# Work instructions:
If a line in the listing below includes the word "gear", pick it out.

# Extracted data:
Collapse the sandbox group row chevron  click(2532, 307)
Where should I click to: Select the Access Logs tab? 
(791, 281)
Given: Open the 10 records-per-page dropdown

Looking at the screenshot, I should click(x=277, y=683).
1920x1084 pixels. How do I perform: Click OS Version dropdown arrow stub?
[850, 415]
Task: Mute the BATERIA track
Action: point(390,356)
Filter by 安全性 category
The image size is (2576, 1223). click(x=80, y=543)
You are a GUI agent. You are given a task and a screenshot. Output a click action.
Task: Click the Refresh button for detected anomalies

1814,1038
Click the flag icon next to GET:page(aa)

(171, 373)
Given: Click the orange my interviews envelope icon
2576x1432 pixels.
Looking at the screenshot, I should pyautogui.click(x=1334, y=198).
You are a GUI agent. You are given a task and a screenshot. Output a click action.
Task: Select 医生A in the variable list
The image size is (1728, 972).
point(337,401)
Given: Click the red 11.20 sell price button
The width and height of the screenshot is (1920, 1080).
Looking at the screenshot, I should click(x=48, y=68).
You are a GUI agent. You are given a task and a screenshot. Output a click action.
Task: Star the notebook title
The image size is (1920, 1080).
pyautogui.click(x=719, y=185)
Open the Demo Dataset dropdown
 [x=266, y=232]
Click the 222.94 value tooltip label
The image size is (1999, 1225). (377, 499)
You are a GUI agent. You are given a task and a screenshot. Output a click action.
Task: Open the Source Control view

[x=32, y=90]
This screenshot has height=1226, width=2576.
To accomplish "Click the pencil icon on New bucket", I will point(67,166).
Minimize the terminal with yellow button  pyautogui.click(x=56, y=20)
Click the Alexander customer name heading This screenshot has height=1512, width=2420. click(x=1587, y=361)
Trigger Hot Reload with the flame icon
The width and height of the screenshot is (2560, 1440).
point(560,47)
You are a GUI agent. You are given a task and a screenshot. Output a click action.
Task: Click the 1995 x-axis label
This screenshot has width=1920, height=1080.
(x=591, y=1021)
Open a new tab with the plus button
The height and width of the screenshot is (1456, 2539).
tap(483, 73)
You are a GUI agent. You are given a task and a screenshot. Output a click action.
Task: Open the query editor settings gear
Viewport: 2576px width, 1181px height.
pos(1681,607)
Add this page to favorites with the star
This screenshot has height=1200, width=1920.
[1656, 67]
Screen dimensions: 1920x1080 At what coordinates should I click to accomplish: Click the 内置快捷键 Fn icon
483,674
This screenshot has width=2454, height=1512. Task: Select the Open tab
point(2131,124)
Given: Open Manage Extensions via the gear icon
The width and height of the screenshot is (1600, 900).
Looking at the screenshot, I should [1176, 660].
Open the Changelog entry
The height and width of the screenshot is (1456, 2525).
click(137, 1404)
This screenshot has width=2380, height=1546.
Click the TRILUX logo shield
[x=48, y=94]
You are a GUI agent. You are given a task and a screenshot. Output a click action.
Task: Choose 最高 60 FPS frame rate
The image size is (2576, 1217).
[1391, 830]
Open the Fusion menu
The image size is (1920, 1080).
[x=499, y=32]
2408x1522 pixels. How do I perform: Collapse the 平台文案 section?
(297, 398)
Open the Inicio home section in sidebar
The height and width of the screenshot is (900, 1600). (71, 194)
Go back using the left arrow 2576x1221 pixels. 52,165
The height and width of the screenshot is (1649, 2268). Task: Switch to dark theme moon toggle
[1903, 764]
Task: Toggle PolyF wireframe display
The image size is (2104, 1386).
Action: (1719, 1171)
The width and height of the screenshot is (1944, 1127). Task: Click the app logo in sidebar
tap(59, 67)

# Solution for this task:
Task: Open the query editor settings gear
Given: Open Manage Extensions via the gear icon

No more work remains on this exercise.